Satellite Images Reveal 10,500-Year-Old Lost City Hidden Beneath The Forest Of Oklahoma

MessageToEagle.com – Using sophisticated LIDAR technology scientists have discovered remains of mysterious ancient lost city hidden beneath a dense forest of Oklahoma.

This previously unknown place was inhabited about 10,500 years ago by Native Americans who were most likely hunter-gatherers.

Our ancestors gathered each year near the Beaver River in what is now western Oklahoma. There, they funneled bison into narrow, dead-end arroyos — steep gullies cut into the hillside by the river — where they killed them en masse, sliced off the choicest meat and left behind piles of skeletons.

Today, there is very little visible evidence of these human activities that took place in ancient times.

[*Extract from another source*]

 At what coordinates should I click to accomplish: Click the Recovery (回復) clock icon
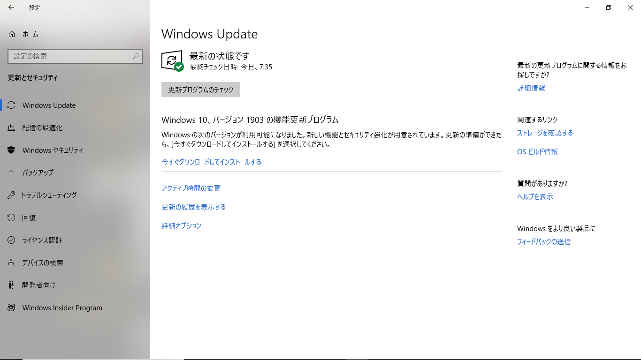12,218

An archaeological team led by University of Oklahoma’s Lee Bement excavates a 10,500-year-old bison kill site near the Beaver River. Using lidar scanning, the team was able to narrow down sites to search further for prehistoric artifacts.
Credits: Lee Bement

Few bison remain, and dirt and rocks have filled in many of the arroyos.

However, airborne laser scanning (LiDAR) technology offers archaeologists new opportunities to discover ancient places, fossils and bones that have remained hidden below the surface for thousands of years.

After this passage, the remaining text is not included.